• _AIM OF THE EXERCISE_
The line containing "is (574, 1161)." marks the end: output every line of the data up to it, and that line too, exactly as written.

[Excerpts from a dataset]
::::::

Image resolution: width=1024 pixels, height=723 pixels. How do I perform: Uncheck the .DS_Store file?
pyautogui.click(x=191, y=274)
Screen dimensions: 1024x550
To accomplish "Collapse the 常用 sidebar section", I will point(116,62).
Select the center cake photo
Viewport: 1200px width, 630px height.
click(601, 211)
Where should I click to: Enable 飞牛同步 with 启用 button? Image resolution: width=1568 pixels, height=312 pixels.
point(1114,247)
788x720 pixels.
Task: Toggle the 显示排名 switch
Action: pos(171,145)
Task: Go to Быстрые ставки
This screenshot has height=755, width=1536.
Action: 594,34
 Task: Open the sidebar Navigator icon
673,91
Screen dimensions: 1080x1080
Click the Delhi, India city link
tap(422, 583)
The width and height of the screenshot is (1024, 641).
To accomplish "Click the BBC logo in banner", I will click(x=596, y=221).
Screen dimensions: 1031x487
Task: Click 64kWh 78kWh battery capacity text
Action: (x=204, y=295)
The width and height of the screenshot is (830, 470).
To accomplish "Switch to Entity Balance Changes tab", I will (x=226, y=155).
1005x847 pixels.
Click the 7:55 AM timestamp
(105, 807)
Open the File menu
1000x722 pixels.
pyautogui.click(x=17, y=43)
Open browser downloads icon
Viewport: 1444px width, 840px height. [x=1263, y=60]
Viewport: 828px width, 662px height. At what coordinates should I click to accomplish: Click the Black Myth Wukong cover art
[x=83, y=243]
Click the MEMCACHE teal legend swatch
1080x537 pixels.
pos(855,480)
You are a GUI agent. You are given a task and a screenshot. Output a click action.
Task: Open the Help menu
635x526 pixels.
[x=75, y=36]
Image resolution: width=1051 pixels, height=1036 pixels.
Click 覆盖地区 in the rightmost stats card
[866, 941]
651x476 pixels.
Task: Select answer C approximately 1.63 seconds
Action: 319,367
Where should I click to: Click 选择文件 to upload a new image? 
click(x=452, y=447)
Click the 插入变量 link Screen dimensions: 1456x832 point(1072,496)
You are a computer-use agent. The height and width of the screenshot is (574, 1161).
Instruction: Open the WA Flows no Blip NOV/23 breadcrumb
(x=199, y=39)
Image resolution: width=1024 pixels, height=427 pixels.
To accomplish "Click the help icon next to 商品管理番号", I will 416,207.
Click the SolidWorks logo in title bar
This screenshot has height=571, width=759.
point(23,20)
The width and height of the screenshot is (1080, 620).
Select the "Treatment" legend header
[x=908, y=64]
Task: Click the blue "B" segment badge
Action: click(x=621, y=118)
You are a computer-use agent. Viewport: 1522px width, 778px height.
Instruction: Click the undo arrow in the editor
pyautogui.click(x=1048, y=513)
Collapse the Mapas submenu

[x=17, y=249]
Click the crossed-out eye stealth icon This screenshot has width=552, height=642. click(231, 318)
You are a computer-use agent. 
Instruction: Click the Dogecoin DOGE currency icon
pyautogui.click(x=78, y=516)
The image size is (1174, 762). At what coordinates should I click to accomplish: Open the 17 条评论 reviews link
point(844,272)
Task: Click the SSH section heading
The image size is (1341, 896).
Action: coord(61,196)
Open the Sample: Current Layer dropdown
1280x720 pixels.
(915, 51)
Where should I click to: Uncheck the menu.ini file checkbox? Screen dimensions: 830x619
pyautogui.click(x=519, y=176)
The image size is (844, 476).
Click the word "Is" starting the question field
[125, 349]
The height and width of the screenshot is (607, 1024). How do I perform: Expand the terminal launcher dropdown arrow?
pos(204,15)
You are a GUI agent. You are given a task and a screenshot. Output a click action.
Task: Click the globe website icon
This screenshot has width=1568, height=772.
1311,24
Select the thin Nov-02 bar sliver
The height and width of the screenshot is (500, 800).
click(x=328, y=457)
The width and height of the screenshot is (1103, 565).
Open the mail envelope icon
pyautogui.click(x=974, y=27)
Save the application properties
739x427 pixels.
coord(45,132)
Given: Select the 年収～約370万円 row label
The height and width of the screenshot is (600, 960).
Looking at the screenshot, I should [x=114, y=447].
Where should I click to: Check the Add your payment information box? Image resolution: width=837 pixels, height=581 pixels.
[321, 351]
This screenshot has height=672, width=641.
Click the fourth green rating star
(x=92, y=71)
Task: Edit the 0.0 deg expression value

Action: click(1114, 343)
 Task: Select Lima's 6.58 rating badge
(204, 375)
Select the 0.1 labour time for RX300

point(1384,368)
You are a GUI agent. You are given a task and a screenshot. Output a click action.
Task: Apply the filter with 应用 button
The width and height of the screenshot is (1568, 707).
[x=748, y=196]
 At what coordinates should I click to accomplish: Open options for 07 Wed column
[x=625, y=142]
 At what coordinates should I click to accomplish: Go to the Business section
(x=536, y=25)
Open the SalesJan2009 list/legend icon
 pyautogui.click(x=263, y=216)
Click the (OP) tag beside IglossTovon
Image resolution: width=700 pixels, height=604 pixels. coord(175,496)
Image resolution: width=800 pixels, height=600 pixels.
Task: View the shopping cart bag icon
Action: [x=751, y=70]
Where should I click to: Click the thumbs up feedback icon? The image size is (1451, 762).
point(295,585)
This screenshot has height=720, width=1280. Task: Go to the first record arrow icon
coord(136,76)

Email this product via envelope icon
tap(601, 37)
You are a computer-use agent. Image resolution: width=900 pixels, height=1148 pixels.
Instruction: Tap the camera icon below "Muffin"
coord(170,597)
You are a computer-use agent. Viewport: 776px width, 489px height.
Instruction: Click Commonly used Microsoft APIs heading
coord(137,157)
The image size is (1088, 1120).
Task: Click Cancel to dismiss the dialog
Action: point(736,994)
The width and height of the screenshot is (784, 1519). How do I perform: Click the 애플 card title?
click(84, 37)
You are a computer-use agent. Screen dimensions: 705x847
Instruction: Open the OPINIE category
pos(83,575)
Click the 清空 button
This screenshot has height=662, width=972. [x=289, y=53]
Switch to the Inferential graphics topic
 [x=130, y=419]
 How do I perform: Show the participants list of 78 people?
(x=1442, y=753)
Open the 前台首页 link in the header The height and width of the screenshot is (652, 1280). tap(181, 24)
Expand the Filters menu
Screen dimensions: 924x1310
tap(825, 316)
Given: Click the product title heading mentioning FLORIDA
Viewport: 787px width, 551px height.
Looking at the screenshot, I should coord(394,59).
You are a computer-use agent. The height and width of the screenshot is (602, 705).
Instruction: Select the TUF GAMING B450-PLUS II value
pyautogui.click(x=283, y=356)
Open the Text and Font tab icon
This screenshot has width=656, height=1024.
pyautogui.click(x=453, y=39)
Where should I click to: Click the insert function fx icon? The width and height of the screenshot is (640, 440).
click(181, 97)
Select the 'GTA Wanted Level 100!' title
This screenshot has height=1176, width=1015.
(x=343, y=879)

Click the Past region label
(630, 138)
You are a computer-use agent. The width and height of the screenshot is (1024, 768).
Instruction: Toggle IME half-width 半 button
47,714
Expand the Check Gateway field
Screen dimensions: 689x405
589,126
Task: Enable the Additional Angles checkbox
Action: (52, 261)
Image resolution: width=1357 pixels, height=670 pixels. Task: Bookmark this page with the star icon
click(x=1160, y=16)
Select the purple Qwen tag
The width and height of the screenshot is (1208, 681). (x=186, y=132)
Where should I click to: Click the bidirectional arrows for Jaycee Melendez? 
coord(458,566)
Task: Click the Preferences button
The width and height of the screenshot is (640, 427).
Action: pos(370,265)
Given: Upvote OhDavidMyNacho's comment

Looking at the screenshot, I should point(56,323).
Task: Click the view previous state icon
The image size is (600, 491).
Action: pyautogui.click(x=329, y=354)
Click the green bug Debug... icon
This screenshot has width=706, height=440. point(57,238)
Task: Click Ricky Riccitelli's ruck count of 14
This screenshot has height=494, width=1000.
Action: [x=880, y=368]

::::::

• _RESULT FOR THIS EXERCISE_
Image resolution: width=1024 pixels, height=723 pixels. How do I perform: Uncheck the .DS_Store file?
pyautogui.click(x=191, y=274)
Screen dimensions: 1024x550
To accomplish "Collapse the 常用 sidebar section", I will point(116,62).
Select the center cake photo
Viewport: 1200px width, 630px height.
click(601, 211)
Where should I click to: Enable 飞牛同步 with 启用 button? Image resolution: width=1568 pixels, height=312 pixels.
point(1114,247)
788x720 pixels.
Task: Toggle the 显示排名 switch
Action: pos(171,145)
Task: Go to Быстрые ставки
This screenshot has height=755, width=1536.
Action: 594,34
 Task: Open the sidebar Navigator icon
673,91
Screen dimensions: 1080x1080
Click the Delhi, India city link
tap(422, 583)
The width and height of the screenshot is (1024, 641).
To accomplish "Click the BBC logo in banner", I will click(x=596, y=221).
Screen dimensions: 1031x487
Task: Click 64kWh 78kWh battery capacity text
Action: (x=204, y=295)
The width and height of the screenshot is (830, 470).
To accomplish "Switch to Entity Balance Changes tab", I will (x=226, y=155).
1005x847 pixels.
Click the 7:55 AM timestamp
(105, 807)
Open the File menu
1000x722 pixels.
pyautogui.click(x=17, y=43)
Open browser downloads icon
Viewport: 1444px width, 840px height. [x=1263, y=60]
Viewport: 828px width, 662px height. At what coordinates should I click to accomplish: Click the Black Myth Wukong cover art
[x=83, y=243]
Click the MEMCACHE teal legend swatch
1080x537 pixels.
pos(855,480)
You are a GUI agent. You are given a task and a screenshot. Output a click action.
Task: Open the Help menu
635x526 pixels.
[x=75, y=36]
Image resolution: width=1051 pixels, height=1036 pixels.
Click 覆盖地区 in the rightmost stats card
[866, 941]
651x476 pixels.
Task: Select answer C approximately 1.63 seconds
Action: 319,367
Where should I click to: Click 选择文件 to upload a new image? 
click(x=452, y=447)
Click the 插入变量 link Screen dimensions: 1456x832 point(1072,496)
You are a computer-use agent. The height and width of the screenshot is (574, 1161).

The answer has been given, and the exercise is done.